## Task input
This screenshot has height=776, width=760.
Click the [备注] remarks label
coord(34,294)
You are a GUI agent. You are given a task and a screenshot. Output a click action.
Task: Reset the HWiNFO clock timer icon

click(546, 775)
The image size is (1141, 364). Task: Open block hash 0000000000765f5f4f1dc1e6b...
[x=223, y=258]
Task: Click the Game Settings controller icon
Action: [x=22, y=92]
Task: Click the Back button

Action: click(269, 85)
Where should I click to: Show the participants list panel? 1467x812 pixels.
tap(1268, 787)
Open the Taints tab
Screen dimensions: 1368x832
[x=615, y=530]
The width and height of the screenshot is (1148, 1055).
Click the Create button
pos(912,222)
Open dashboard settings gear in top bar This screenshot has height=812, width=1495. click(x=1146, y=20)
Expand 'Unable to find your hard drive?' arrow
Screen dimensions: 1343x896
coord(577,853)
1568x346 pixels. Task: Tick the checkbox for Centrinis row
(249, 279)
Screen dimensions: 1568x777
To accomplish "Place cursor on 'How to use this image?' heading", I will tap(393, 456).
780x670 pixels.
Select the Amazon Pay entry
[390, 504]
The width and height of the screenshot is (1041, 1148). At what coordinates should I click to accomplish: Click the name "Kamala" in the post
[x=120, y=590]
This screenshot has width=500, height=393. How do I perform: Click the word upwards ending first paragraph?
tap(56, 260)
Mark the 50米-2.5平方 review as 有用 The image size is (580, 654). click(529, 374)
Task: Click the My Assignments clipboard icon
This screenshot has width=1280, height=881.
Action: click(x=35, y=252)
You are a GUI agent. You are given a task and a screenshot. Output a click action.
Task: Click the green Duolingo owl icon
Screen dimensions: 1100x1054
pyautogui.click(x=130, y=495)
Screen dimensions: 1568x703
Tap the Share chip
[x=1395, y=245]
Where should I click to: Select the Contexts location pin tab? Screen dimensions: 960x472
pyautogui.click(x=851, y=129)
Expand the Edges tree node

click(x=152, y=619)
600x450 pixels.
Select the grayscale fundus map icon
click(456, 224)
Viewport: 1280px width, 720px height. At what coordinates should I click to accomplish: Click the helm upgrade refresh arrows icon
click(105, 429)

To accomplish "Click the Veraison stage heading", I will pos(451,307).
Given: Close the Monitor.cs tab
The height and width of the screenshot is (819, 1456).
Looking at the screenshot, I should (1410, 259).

## Your instructions
Copy all of the rows above exactly as they appear, line for line.

## Result for this task
This screenshot has height=776, width=760.
Click the [备注] remarks label
coord(34,294)
You are a GUI agent. You are given a task and a screenshot. Output a click action.
Task: Reset the HWiNFO clock timer icon

click(546, 775)
The image size is (1141, 364). Task: Open block hash 0000000000765f5f4f1dc1e6b...
[x=223, y=258]
Task: Click the Game Settings controller icon
Action: [x=22, y=92]
Task: Click the Back button

Action: click(269, 85)
Where should I click to: Show the participants list panel? 1467x812 pixels.
tap(1268, 787)
Open the Taints tab
Screen dimensions: 1368x832
[x=615, y=530]
The width and height of the screenshot is (1148, 1055).
Click the Create button
pos(912,222)
Open dashboard settings gear in top bar This screenshot has height=812, width=1495. click(x=1146, y=20)
Expand 'Unable to find your hard drive?' arrow
Screen dimensions: 1343x896
coord(577,853)
1568x346 pixels. Task: Tick the checkbox for Centrinis row
(249, 279)
Screen dimensions: 1568x777
To accomplish "Place cursor on 'How to use this image?' heading", I will tap(393, 456).
780x670 pixels.
Select the Amazon Pay entry
[390, 504]
The width and height of the screenshot is (1041, 1148). At what coordinates should I click to accomplish: Click the name "Kamala" in the post
[x=120, y=590]
This screenshot has width=500, height=393. How do I perform: Click the word upwards ending first paragraph?
tap(56, 260)
Mark the 50米-2.5平方 review as 有用 The image size is (580, 654). click(529, 374)
Task: Click the My Assignments clipboard icon
This screenshot has width=1280, height=881.
Action: click(x=35, y=252)
You are a GUI agent. You are given a task and a screenshot. Output a click action.
Task: Click the green Duolingo owl icon
Screen dimensions: 1100x1054
pyautogui.click(x=130, y=495)
Screen dimensions: 1568x703
Tap the Share chip
[x=1395, y=245]
Where should I click to: Select the Contexts location pin tab? Screen dimensions: 960x472
pyautogui.click(x=851, y=129)
Expand the Edges tree node

click(x=152, y=619)
600x450 pixels.
Select the grayscale fundus map icon
click(456, 224)
Viewport: 1280px width, 720px height. At what coordinates should I click to accomplish: Click the helm upgrade refresh arrows icon
click(105, 429)

To accomplish "Click the Veraison stage heading", I will pos(451,307).
Given: Close the Monitor.cs tab
The height and width of the screenshot is (819, 1456).
Looking at the screenshot, I should (1410, 259).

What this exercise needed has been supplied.